宮田 理江
「ゴープコア(Gorp Core)」が新トレンドに浮上 強まるアウトドア感
「ゴープコア(Gorp Core)」が日本でも本格的に盛り上がりそうです。しばらく前に話題を集めた「ノームコア」はミニマル系の装いでしたが、今度のゴープコアはアウトド風味の濃いスタイリングです。
まずは言葉の意味から。Gorpは英語で、「Good Old Raisins and Peanuts」の頭文字から作った略語です。レーズンもピーナッツもおしゃれとは関係がなさそうですが、これはハイキングやトレッキングの際に持ち歩くサバイバルフード(携行食)のことです。フルーツやナッツなどを混ぜ合わせた食べ物で、持ち運びやすいうえ、栄養価が高く、アウトドア食の代名詞になっています。

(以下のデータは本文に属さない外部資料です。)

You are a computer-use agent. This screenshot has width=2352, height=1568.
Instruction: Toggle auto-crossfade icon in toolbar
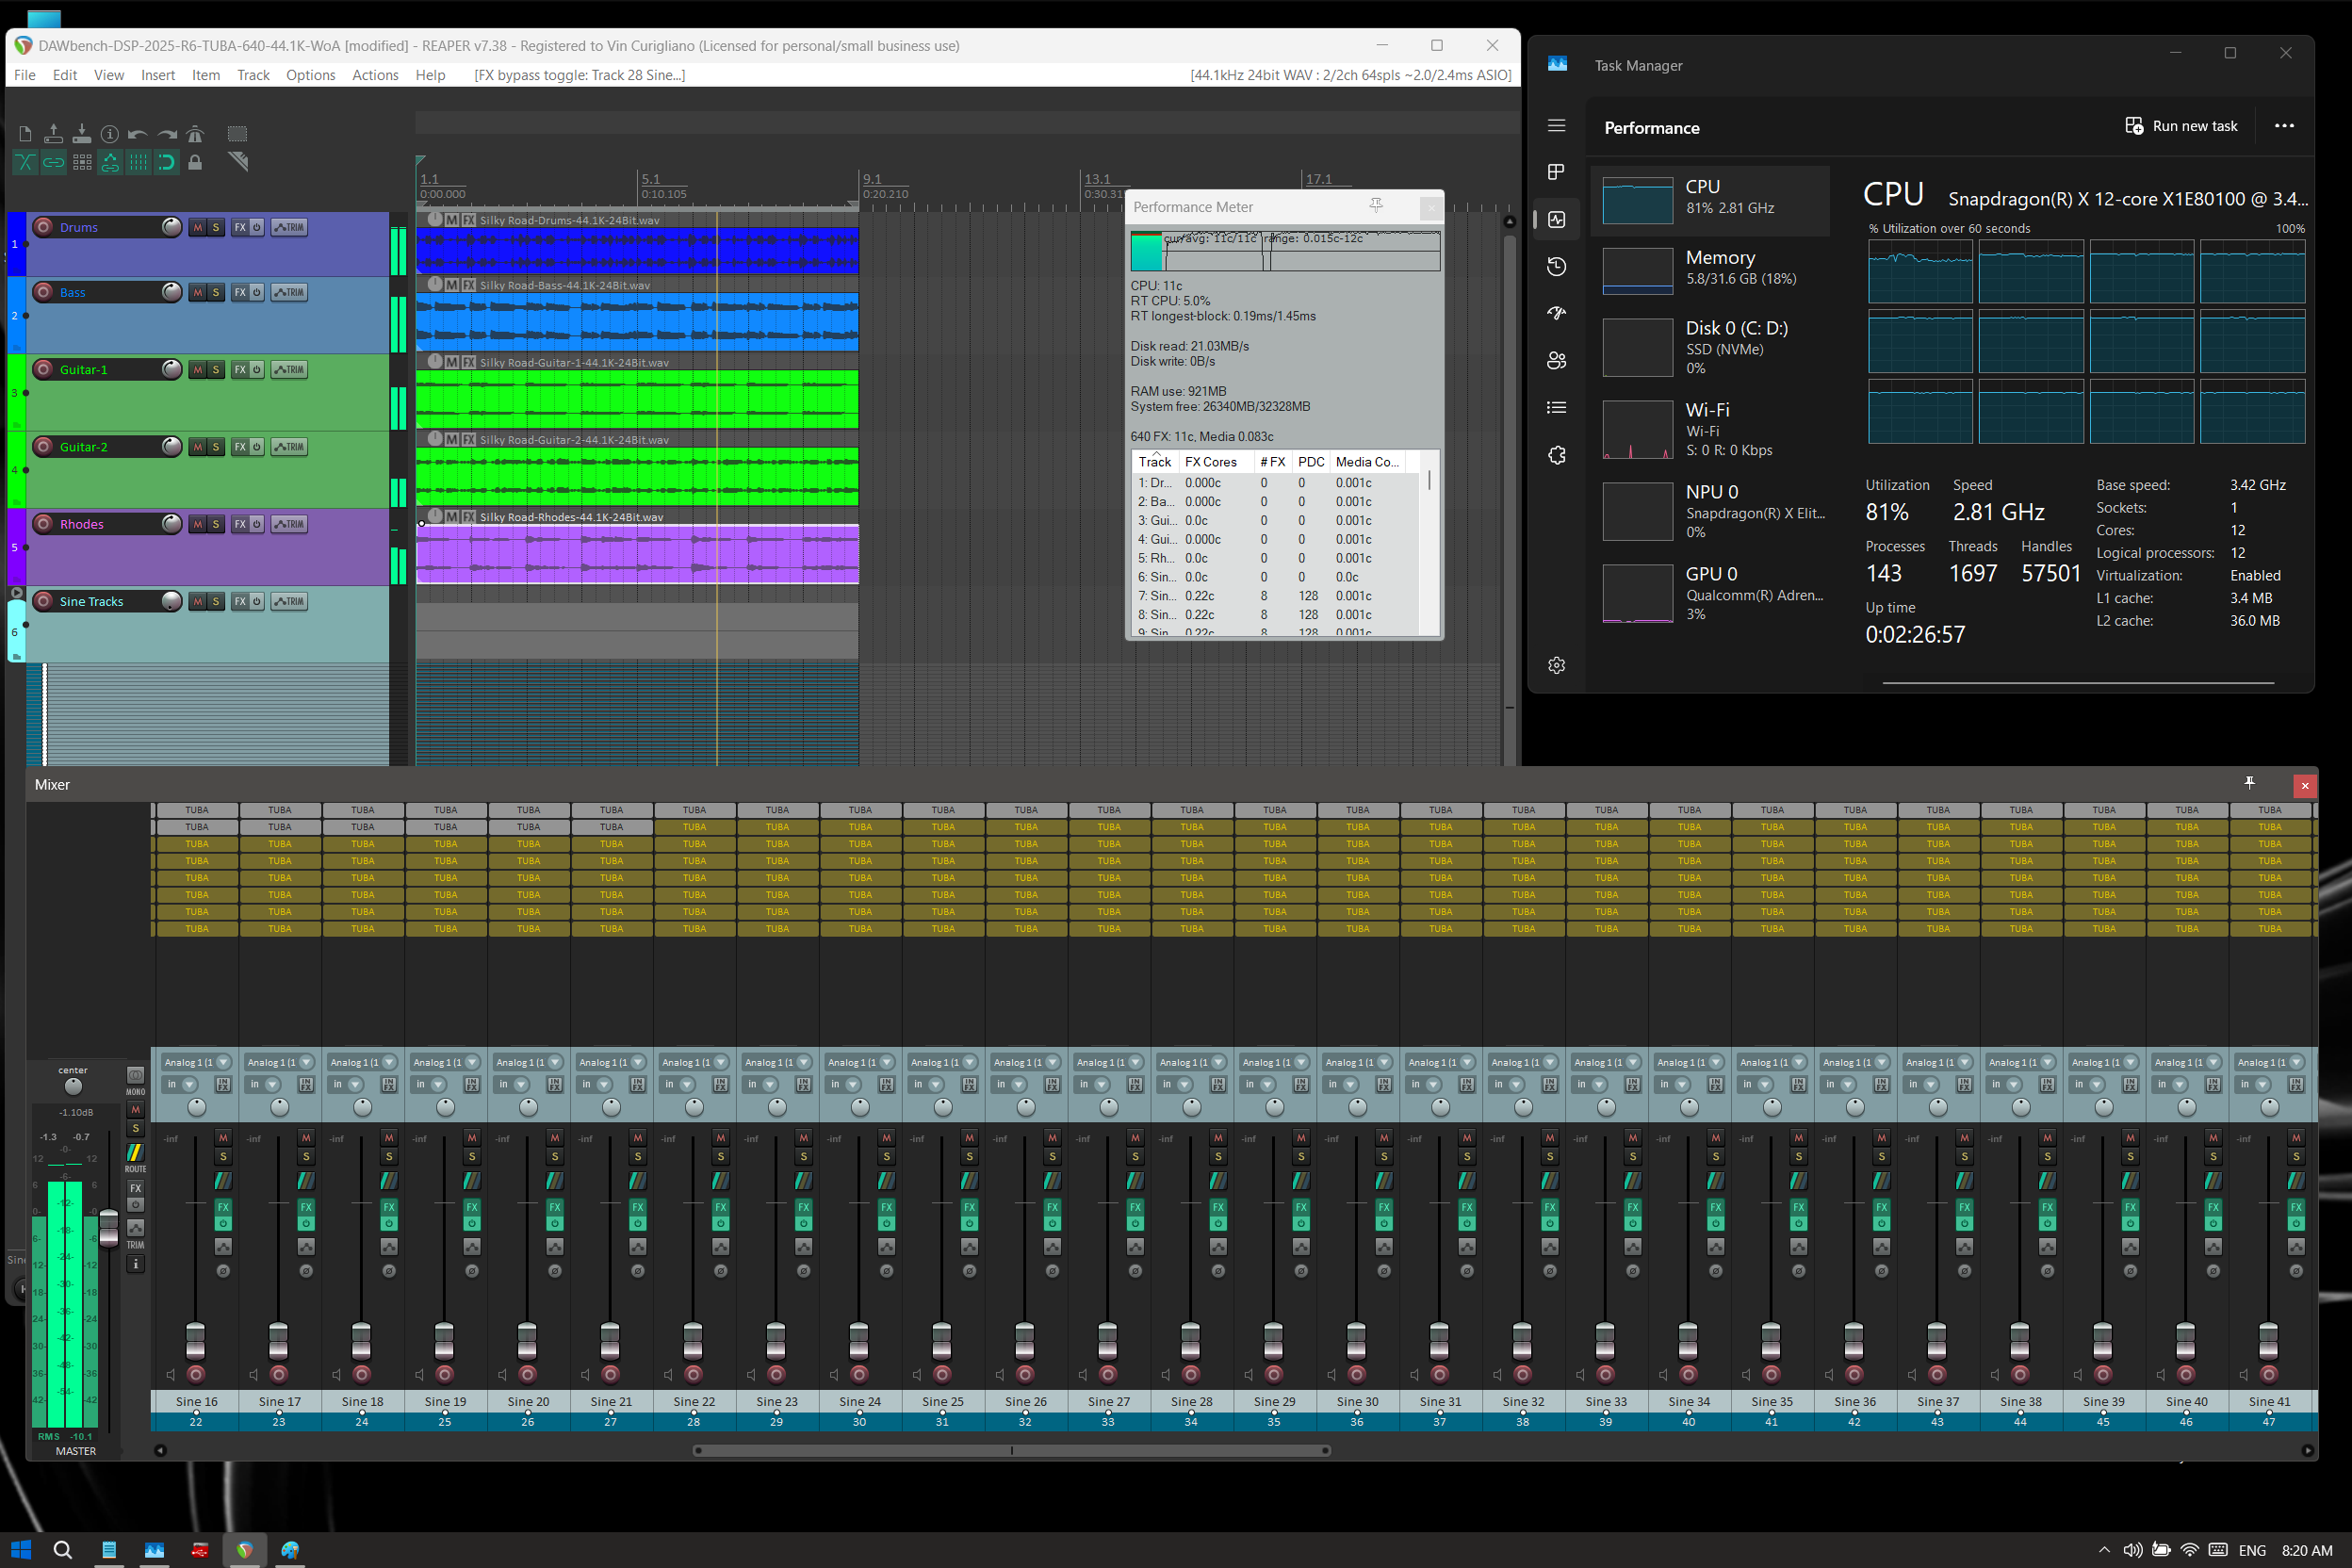click(x=25, y=162)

このゴープという言葉が象徴している通り、ゴープコアはアウトドアのムードが濃い装いです。キーアイテムはマウンテンジャケット、シェルパーカ、アノラック、ウインドブレーカー、レインコートなどです。バッグはタフ顔のナイロンのリュックが主役で、ボディバッグやウエストポーチも取り入れられています。
アウトドアのテイストがモードの世界で本格的に盛り上がってきたのは、2017年春夏シーズンあたりからといわれます。18年に入っても勢いは続き、発表されたばかりの19年春夏では、さらに広がりを見せる気配です。
トレッキングに出掛けるような気分を、タウンウエアに写し込むアレンジが基本形。ただ、すっかり登山ルック風にまとめてしまうのではなく、アウトドア感は程々にとどめて、ワンピースの上からマウンテンパーカを重ねるようなミックスコーディネートに整えるのが今の方向感になっています。
もともとメンズから始まっていて、今はウィメンズへの波及が進む段階を迎えつつあるようです。ウィメンズの場合、アウトドア特有のたくましさや実用性が加わって、ジェンダーミックスの着姿に整えやすくなります。強さやタフ感を宿した雰囲気にも仕上げられます。
アウトドアブランドの「THE NORTH FACE(ザ・ノース・フェイス)」や「Patagonia(パタゴニア)」「ARC'TERYX(アークテリクス)」「Montbell(モンベル)」などに加え、このテイストに強みを持つ「HYKE(ハイク)」はゴープコアのトレンドでさらに注目を集めそう。ダウンアウターやトレッキングブーツなどにも追い風になるとみられます。靴の「SOREL(ソレル)」「Timberland(ティンバーランド)」「HUNTER(ハンター)」なども街着になじませやすいモデルがそろっています。素材面ではゴアテックスやコーデュラなど、丈夫なケミカル系の出番が増える見込みです。
以前から音楽フェスティバルを意識した「フェスファッション」では、アウトドアが取り入れられていました。スポーティな装いという意味ではアスレジャーが先行していました。ゴープコアはもう一歩踏み込んでアウトドア感を強める感じになります。
サバイバルのムードを帯びているのも、ゴープコアの特徴です。気候不順や自然災害、テロなどへの不安感が背景にあるという指摘もあります。豪華なキャンプを意味する「グランピング」からの流れも感じられ、ライフスタイルや環境意識、健康志向などとファッションが一段と関係を深めてきたことの表れとみることもできそうです。